From the presented results it follows that this in the case of excitation of all eight elements is 11.4 times bigger than in the case of one element. It is very close to the simulation result which is 12 times (Figure 19).

The key question is if the normal displacements measured by the laser interferometer are caused by a desirable A₀ mode Lamb wave or not. This question can be answered by measuring the propagation velocity of the picked up normal displacement pulse and comparing it to the velocity of the A₀ mode following from the dispersion curve (Figure 6). However, this task is complicated by the fact that total normal displacement is caused not only by the guided wave propagating in the film, but also by a direct wave in air which is much faster than the guided wave. It follows from the B-Scans measured by the laser interferometer along x-axis (Figure 25). In the first case the B-Scan (Figure 31) was recorded when all array elements were excited simultaneously and dependency of the maximum amplitude along x-axis was plotted (Figure 32).

In the second case the B-Scan (Figure 33) was recorded when all array elements were excited using the experimentally obtained optimised delay scheme (Figure 28), and the dependency of the maximum amplitude was plotted (Figure 34).

From the presented results strong periodic variations of the signal amplitude along x-axis are observed. Those variations are caused by interference of the A₀ mode and wave propagating in air. Measurements of the ultrasound velocity using such interfering signals may be quite inaccurate. Therefore, for solution of this problem filtering of the measured normal displacement signals was performed. For this purpose, we have used 3D filtering of experimentally measured C-Scan in a spatial-temporal domain proposed in [29]. The ultrasound velocity measured after filtering was 89 m/s, which is rather close to the velocity of the A₀ mode c_ph = 85.1 m/s at the frequency f = 22.62 kHz predicted from the dispersion curve shown in Figure 24.

6. Conclusions

In thin plates and flexible films like clear PVC films guided Lamb wave A₀ mode at lower frequencies may propagate with a velocity lower than the ultrasound velocity in air.

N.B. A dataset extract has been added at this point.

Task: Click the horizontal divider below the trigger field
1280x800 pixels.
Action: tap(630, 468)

This velocity is frequency dependent and is decreasing with a decreasing frequency. In this case according to the Snell’s law air-coupled excitation of such mode seems to be impossible. This problem can be solved by applying for excitation a multi-element linear air-coupled array. The distance between elements of the array is matched to the wavelength of the A₀ mode in a film.

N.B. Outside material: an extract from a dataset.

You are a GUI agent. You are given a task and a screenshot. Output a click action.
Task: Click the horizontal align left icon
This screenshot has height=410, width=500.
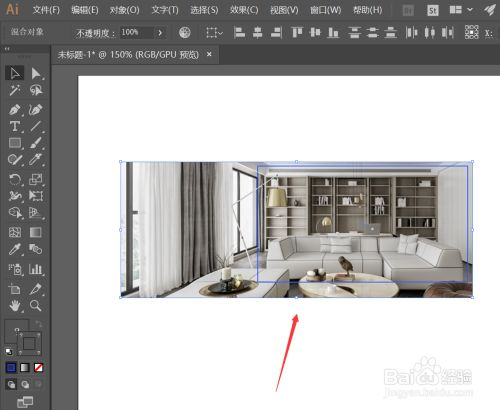pos(239,32)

The elements of the array may be excited simultaneously or one by one with a delay corresponding to the propagation time of the A₀ mode in the film between neighbouring elements of the array. Both methods enable air-coupled excitation of the A₀ mode in the film. The second method should be most efficient, but the performed simulations revealed that in the air gap between the array and the film crosstalk between array elements takes place, which reduces the excitation efficiency and distorts waveforms of the impulses in the film. In order to overcome this shortcoming, we have proposed the optimization procedure based on additional shifts of electric excitation impulses of the array elements. This procedure enables to increase almost two times the amplitude of excited ultrasonic impulses and at the same time to reduce distortions of the waveforms caused by cross-talks.

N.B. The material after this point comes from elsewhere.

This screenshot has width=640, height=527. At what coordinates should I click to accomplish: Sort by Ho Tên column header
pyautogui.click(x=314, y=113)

For experimental verification of the proposed approach a prototype of the air-coupled eight element array made of Pz-29 piezoceramic strips was manufactured. The off-plane displacements of the PVC film were recorded by the Polytec OFV-5000 laser interferometer. Experimental validation confirmed possibility to excite the slow A₀ Lamb wave mode through air gap in thin plates and films.

It was shown that by selecting delay times of the excitation pulses of different array elements it is possible to excite the waves the wavelength of which is not strictly equal to the pitch between elements. It means that variation of the delay times allows adapting such array to films and thin sheets with different ultrasound velocities.